The growth — in line with global trends — was almost entirely attributable to the rise in streaming subscriptions, according to the Recording Industry Association of America.
Thanks to the massive inroads of streaming, Spotify has managed to mollify critics, at least for now.
Pop superstar Taylor Swift, who once railed that Spotify was short-changing artists and boycotted the service, recently debuted a video as an exclusive to the platform.
Few prominent Western artists still refuse to stream on Spotify other than rap mogul Jay-Z, who runs his own fledgling rival Tidal, and his wife Beyonce.
But Spotify faces rising competition, most notably from Apple, which launched its own service in 2015 to seize a slice of the booming streaming market.
Retail behemoth Amazon has boasted of quick growth for its own new service, while tech titans Google and Facebook are both working hard to build up their music offerings.
– Questions on future –
With its heavy investment in building the platform, Spotify has yet to turn a profit.
It warned last week that its sales growth was likely to slow this year, although it still expected to post a narrower annual loss.

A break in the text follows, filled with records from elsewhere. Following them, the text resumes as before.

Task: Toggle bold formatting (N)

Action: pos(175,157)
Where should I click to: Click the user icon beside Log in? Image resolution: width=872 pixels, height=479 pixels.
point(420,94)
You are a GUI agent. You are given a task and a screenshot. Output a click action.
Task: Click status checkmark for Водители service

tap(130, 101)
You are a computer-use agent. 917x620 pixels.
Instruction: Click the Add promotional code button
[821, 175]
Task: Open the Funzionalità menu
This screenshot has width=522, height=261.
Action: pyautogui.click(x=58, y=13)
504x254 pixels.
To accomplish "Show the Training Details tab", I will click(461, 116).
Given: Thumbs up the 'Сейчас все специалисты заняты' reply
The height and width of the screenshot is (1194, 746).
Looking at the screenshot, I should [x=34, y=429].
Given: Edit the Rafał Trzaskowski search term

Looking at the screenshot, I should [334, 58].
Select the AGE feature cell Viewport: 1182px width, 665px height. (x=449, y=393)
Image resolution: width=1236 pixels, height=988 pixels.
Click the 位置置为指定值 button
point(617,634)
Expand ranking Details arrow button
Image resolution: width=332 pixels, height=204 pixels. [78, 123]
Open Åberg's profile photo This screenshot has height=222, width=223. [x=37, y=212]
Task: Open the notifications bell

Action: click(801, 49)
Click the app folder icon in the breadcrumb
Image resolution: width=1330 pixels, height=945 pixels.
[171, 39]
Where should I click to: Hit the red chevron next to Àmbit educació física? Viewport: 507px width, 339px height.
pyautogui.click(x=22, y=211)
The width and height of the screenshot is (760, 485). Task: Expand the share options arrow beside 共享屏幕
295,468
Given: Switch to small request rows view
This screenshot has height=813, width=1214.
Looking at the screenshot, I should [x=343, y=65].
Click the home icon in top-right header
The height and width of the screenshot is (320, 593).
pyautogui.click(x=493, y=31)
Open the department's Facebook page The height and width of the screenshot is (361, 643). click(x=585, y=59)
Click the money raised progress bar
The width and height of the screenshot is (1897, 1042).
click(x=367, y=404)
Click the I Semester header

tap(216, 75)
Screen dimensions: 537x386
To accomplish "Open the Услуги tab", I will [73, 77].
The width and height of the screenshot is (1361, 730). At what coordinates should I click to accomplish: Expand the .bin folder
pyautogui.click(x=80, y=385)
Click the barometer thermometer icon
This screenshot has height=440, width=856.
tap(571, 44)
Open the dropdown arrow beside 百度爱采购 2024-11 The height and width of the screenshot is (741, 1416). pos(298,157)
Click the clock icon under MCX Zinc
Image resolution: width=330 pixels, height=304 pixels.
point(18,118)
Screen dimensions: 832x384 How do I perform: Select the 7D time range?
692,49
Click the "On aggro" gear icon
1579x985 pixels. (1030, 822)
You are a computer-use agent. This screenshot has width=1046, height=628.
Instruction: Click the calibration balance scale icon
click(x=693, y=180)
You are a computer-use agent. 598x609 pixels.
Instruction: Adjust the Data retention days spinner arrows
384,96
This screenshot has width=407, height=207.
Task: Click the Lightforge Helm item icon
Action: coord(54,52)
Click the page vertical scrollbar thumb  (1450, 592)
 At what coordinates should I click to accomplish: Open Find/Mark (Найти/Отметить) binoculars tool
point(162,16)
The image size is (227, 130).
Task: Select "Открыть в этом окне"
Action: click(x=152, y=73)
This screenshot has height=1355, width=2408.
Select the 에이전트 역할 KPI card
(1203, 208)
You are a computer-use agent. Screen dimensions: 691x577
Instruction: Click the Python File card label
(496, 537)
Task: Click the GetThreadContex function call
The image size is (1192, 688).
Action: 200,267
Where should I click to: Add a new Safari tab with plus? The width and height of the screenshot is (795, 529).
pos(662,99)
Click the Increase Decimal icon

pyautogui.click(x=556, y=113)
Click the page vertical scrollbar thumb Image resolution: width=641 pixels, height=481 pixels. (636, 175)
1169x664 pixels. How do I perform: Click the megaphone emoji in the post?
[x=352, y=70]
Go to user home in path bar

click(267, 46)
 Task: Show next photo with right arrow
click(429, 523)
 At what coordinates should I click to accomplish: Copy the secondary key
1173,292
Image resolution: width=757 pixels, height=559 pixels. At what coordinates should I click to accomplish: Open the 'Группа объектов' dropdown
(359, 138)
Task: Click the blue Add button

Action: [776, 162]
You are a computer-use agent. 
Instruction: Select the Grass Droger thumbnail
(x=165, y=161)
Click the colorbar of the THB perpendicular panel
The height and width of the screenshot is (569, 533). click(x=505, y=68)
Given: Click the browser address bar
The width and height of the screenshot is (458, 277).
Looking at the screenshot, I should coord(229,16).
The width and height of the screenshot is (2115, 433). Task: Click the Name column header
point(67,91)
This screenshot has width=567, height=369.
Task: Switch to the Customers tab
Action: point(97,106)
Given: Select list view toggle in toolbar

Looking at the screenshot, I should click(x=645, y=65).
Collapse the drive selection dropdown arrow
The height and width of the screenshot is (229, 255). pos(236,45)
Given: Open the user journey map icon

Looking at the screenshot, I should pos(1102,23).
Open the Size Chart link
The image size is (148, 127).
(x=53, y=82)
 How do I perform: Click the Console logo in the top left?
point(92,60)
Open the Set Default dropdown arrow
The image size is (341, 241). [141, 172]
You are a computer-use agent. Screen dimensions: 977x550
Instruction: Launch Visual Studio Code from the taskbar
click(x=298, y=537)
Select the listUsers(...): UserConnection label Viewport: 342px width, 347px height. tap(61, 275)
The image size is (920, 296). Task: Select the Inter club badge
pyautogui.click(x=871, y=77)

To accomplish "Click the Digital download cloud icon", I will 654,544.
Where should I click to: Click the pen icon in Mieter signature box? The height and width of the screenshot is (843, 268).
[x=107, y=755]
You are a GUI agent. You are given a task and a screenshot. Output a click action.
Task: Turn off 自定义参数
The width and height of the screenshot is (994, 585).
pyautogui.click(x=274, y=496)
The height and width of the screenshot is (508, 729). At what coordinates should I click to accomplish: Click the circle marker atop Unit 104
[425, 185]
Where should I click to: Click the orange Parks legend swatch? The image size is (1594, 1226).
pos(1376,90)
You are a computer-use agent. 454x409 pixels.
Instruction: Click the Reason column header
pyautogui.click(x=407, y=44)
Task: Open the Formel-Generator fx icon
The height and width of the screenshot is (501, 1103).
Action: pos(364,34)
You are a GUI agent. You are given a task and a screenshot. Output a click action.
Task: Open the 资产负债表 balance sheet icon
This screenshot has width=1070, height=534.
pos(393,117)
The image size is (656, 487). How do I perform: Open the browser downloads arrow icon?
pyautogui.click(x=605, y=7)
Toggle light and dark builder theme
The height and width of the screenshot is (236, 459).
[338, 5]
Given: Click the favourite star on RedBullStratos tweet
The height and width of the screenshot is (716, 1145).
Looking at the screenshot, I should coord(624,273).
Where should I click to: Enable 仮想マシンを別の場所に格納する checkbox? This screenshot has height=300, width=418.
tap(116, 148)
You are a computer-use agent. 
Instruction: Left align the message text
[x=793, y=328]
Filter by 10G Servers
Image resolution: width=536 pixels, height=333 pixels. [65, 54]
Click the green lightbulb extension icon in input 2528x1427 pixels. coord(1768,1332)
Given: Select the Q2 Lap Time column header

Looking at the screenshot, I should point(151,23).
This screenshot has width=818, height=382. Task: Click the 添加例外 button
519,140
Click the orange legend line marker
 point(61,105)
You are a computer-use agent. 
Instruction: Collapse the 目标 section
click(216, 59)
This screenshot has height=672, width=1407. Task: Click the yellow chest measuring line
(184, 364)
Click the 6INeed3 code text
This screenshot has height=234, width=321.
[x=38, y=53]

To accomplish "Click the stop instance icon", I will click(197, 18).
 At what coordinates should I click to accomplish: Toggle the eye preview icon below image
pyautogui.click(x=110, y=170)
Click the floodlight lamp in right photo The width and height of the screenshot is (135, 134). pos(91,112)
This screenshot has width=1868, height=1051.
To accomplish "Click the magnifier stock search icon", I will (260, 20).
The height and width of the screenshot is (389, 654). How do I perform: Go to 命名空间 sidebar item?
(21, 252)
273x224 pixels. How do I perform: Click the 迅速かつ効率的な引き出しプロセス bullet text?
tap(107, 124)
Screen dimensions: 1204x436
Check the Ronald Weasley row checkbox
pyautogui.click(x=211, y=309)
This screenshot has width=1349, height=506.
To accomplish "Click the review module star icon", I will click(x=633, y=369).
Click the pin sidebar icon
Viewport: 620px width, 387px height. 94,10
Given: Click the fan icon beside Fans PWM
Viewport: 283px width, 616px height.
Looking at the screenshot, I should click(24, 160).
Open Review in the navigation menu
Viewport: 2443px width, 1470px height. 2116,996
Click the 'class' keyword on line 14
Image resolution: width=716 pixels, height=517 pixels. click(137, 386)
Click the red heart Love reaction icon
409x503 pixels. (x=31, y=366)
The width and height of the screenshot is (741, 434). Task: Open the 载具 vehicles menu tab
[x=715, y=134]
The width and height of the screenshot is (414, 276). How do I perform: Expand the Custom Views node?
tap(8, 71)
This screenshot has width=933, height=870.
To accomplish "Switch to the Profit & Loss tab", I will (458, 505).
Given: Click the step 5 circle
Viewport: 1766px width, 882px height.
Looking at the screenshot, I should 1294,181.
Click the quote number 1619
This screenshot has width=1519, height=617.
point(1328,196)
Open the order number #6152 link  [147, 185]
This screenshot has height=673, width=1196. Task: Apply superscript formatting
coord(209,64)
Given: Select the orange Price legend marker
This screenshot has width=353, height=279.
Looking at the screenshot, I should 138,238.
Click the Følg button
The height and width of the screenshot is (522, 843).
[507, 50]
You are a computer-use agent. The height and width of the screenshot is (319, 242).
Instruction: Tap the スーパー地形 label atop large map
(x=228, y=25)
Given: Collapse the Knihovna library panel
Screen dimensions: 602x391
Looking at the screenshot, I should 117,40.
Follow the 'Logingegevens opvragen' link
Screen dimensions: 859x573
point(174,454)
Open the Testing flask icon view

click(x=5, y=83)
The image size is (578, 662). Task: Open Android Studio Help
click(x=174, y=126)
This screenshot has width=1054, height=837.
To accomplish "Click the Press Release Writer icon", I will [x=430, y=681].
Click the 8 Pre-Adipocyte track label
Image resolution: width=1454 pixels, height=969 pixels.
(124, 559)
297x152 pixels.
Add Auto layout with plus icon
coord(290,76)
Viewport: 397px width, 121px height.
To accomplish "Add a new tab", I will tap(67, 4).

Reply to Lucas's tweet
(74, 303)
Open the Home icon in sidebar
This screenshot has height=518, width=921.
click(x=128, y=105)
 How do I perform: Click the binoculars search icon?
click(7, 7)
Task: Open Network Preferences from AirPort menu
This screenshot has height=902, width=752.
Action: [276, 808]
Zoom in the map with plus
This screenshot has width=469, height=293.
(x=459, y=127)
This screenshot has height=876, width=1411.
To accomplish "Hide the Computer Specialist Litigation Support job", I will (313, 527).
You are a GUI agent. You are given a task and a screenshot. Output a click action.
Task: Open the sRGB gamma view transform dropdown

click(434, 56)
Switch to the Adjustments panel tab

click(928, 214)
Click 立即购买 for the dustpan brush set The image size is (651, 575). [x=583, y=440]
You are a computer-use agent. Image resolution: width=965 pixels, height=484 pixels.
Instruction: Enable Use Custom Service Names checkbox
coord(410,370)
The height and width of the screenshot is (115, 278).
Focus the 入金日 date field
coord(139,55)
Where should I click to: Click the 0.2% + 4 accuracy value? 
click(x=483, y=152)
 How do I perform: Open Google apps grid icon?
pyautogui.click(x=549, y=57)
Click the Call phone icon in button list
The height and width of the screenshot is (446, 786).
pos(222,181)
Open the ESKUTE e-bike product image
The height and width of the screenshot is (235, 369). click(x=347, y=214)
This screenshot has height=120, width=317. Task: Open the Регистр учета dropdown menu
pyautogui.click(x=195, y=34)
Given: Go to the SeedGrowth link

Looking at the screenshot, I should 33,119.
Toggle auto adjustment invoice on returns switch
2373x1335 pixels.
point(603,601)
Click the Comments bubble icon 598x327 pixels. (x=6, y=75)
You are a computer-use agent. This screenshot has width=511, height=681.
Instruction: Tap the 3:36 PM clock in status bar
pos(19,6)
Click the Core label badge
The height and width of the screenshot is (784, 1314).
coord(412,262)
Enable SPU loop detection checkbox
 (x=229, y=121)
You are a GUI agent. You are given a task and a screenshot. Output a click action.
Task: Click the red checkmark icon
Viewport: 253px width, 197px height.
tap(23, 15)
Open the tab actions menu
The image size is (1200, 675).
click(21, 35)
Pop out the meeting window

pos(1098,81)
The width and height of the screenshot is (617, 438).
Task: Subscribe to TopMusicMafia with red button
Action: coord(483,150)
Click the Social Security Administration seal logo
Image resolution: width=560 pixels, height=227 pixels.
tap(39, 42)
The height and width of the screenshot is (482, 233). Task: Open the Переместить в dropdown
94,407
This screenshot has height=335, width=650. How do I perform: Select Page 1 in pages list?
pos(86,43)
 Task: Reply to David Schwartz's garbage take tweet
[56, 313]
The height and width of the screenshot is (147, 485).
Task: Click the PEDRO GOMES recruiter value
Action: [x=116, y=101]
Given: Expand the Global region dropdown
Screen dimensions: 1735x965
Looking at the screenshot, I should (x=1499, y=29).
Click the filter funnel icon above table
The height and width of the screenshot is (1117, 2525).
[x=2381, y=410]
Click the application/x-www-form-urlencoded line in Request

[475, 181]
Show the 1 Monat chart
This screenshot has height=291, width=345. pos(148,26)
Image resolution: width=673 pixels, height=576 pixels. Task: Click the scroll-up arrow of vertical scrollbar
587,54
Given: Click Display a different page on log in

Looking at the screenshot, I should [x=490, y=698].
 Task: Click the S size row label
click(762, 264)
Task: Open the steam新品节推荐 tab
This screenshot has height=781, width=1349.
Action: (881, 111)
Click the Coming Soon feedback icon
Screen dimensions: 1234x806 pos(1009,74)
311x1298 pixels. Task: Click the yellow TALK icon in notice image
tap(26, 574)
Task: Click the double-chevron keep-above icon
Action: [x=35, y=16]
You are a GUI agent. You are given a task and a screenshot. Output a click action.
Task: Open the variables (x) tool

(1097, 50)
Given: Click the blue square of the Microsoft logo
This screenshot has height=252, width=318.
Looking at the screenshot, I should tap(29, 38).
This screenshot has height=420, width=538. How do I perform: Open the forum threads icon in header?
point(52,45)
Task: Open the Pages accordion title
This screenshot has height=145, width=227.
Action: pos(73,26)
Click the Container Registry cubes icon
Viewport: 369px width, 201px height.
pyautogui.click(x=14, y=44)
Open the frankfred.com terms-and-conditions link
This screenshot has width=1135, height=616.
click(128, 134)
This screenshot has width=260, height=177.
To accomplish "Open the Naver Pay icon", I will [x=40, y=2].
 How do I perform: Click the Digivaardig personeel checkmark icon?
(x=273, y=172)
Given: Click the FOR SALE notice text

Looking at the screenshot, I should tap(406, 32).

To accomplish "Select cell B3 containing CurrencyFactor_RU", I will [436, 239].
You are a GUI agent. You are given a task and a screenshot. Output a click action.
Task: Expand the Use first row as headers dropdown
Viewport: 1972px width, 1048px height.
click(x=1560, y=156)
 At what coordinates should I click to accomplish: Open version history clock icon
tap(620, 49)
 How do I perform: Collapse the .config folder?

Amid Spotify’s methodical wait to list, MIDiA Research managing director Mark Mulligan called Tuesday “arguably the most anticipated day in the history of digital music.”
He noted that Spotify has been able to hold its own, maintaining 36 percent of the subscriber market despite the onslaught of Apple.
Spotify said in a regulatory filing that it had 159 million monthly users including 71 million paying subscribers — twice that of closest rival Apple Music.
Spotify’s 35-year-old chief executive and co-founder Daniel Ek, in a blog essay before the stock listing, said his company had ample “room to learn and grow.”
“I have no doubt that there will be ups and downs as we continue to innovate and establish new capabilities,” he wrote.
“Nothing ever happens in a straight line — the past 10 years have certainly taught me that.
“My job is to ensure that we keep our foot on the pedal during the ups, so that we don’t become complacent, and that we continue to stay the course with a firm grip on the wheel during the downs.”